CalPERS Debt: $9 Million
By Terry Miller
Sierra Madre Weekly has run several articles in recent weeks describing how LASD Deputies will be patrolling the nighttime streets starting Feb. 28. It seems now that the decision is final after Arcadia turned down Sierra Madre’s request for temporary services a couple of weeks ago.
According to our good friends over at Sierra Madre Tattler, Tuesday’s council meeting was somewhat of a ho-hum … except for this little gem:
“It was revealed in an actual city report that Sierra Madre’s total CalPERS debt exposure is $9 million dollars; this, in a city of 11,000 people. According to last year’s UUT skeptic version of Martin Truitt, that comes out to $814 of city employee pension liability per living Sierra Madre resident. Small children and babies included. The City Council offered no enlightening commentary on the significance of this huge amount of previously unrevealed debt. Nor did they intimate how much of the utility tax hikes being asked for would be spent to meet so onerous a debt load. They did compliment the person who delivered the report, however. They thought it was nice.”
John Crawford also discussed that Sierra Madre has just hired a second police force as follows:
“The city now has a daytime police force and a nighttime police force; The SMPD and the LASD. And so novel a combination comes with two entirely separate pay obligations. The nighttime police is the Los Angeles Sheriff’s Department, and comes at an additional cost of $400,000 for a few months, then the price goes up. How long they need to be here depends on how soon the badly depleted SMPD can hire new people. Chief Giannone is working on it. It could be by the end of June, or it might be much longer.”

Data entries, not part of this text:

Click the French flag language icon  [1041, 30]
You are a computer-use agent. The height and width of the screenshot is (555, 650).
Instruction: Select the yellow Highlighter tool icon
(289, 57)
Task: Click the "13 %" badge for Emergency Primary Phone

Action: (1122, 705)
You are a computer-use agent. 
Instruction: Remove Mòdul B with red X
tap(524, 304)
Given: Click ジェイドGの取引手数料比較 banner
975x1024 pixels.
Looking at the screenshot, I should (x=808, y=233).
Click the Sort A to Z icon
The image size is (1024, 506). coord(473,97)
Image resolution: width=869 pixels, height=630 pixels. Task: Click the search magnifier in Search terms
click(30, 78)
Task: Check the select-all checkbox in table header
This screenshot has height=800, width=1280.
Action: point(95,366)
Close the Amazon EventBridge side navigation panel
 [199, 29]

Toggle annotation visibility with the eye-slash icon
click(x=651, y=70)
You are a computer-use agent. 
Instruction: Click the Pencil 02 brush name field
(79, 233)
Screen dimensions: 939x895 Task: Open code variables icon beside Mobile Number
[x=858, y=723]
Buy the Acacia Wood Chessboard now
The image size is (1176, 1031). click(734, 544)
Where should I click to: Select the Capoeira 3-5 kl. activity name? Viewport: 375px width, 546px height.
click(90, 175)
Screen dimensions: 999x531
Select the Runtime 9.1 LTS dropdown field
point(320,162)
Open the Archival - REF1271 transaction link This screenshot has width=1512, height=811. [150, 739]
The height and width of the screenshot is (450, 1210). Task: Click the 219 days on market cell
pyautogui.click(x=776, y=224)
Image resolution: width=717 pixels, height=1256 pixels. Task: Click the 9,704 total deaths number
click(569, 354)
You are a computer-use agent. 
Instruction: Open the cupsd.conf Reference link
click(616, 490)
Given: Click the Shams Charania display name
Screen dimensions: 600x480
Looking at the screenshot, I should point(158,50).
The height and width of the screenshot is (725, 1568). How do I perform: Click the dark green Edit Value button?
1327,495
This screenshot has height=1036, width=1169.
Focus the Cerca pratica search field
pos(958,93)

Crawford in his whimsical ways summed it all up like this, “The City Council asked very few questions, and offered no insight on the significance of any of this. Nor did they even take the time to answer questions from the residents who came to speak at the podium – Despite assurances from Mayor Capoccia that they would. Why is this? Did the City Attorney forbid them to speak on these matters? Was it part of the time-honored tradition there to never admit that City Hall just might be at fault for its own failures? Did they believe that if they didn’t talk about it, none of this would actually exist?
I don’t the know answers to any of that. This entire air brushed and largely content-free meeting was swept under the rug and over in less than two hours.”